Stronger, Faster, and More Beautiful by Arwen Elys Dayton: Part One

Is it read-worth? So far yes, but it wasn’t what I was expecting. When I read the back of the book and saw that this book was comparable to Black Mirror, I was picturing the longer episodes for some reason. I was expecting a long and frightening novel comparable to Bandersnatch.  I wasn’t picturing short stories. Sadly, I’m in the mood for a longer book right now to read in between chapters of Midnight Sun. But I did really enjoy the first story about Julia and Evan. The concept was intriguing and horrible at the same time. If you and your semi-identical twin were doomed to death, what would you do to survive? If you depended on the organs of your loved one to live, would you take them? The incorporation of religion alongside science called attention to the moral ambiguities of these procedures. I was curious to read more. I wonder if future short stories will answer all of the questions I have about part one.

SPOILER ALERT:

The first part of this collection of short stories really caught my eye. I was incredibly intrigued by Julia and Evan. Everything down to their existence as a semi-identical pair of twins really interests me. I didn’t know semi-identical twins were a natural occurrence. I thought things like that only happened in science fiction. This book made me look into them and realize that things that this do actually happen.

And to be honest that’s super cool. Genetics are insanely interesting to me. It would be amazing to see the physical comparisons between two people who are exactly 50% exactly the same. I’d love being able to see the differences too. I love playing the Sims for exactly this reason.

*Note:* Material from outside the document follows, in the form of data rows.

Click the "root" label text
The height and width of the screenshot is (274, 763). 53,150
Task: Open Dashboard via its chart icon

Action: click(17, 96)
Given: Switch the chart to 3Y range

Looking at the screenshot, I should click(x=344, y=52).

Throughout this first part of the book, Julia and Evan were hospitalized for their inability to grow organs large enough to support their bodies. Their growth was stunted and their movements were limited. Because Julia’s organ growth was more stunted than Evan’s and her body was beginning to fail, she was selected to give up her organs to her semi-identical brother so that he may survive. Their organs would be fused in order for at least one twin to survive. 

Even as they were both in the process of dying, they had such a complete understanding of each other. They could even communicate telepathically. Dayton somewhat implied that this was due to the fact that they were semi-identical twins. Their puns and close relationship brought a lot of comedic relief to an otherwise side and difficult storyline.

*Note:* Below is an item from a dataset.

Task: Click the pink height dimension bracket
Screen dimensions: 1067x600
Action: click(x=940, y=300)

However, right before they were to be fused, a holy man, Reverend Tadd, burst into Julia’s hospital room to warn Evan that causing the death of his sister would mark him as a demon. It would be evil to use her organs to survive. This gave the book a sense of dread that I really appreciated. 

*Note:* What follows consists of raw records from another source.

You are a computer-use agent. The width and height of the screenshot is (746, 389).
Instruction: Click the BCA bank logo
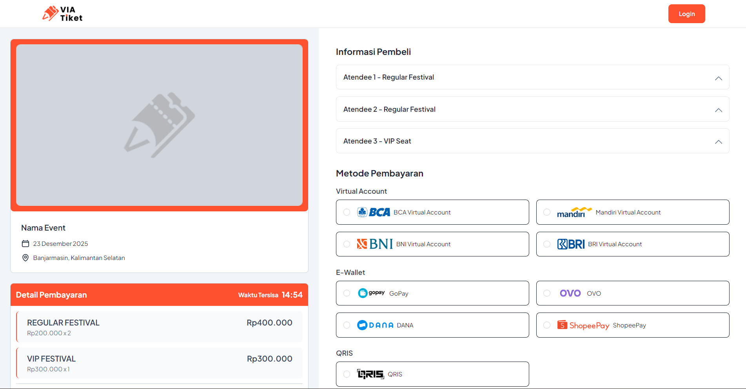click(x=374, y=212)
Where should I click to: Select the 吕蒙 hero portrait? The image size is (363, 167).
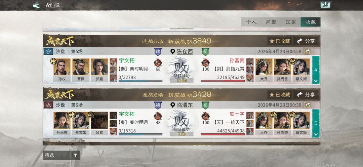point(99,121)
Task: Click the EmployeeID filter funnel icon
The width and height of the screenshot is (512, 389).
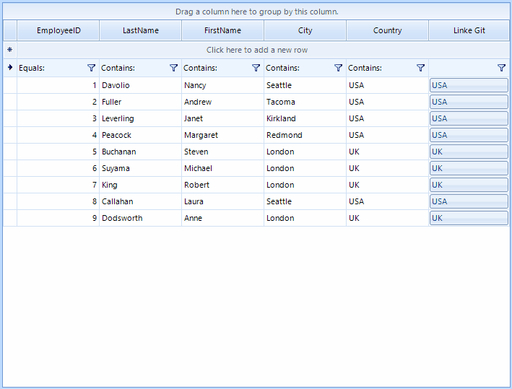Action: (91, 68)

Would Evan be tainted by this experience? Would a demon take root in his body? Was this a truly evil thing to do? I don’t know, but I wanted to see where the book would take this.The morally correct thing to do in a situation like this is so ambiguous. There is no real right answer.

And it made me ask what I would do. Could I live with myself knowing that the only reason I was alive is because I took my dying siblings organs? I don’t know. I love my brothers so much. They are two of my favorite people. I also love living and, if the choice was one of us dying o both of us, it’s hard to say the right thing to do is to kill both of us. What would you do?

It became even more curious that, after the procedure was performed, Evan awoke to a voice inside of himself, communicating with him. It was implied that the voice was his sister, Julia, through her use of puns, but I wonder if it truly was. Did Evan just have a mental breakdown? Is he traumatized by this experience? I would be. Or is it a demon, as forewarned by Reverend Tadd? Were his actions so evil that a demon entered his body? Does this book want to really explore the connection between science and religion? Or is it truly his sister, living on in him? They were telepathically connected. Were they always meant to live in each other’s heads? What does that mean for their future?

Part one of this collection of stories really caught my attention and made me ask myself a lot of questions. What would I do in this situation? How can you live if you helped cause the death of a love one? How could you live if they died to save you? If Julia is really trapped in Evan’s mind, how will that affect her? Will she be happy there? Will Evan be happy with that for the rest of his life? What will happen next?

I don’t know if the future short stories in this collection will answer any of those questions, but I rather enjoy just being able to ask them. Books like this make you think in ways you wouldn’t normally. I can’t wait to read the other parts of the series.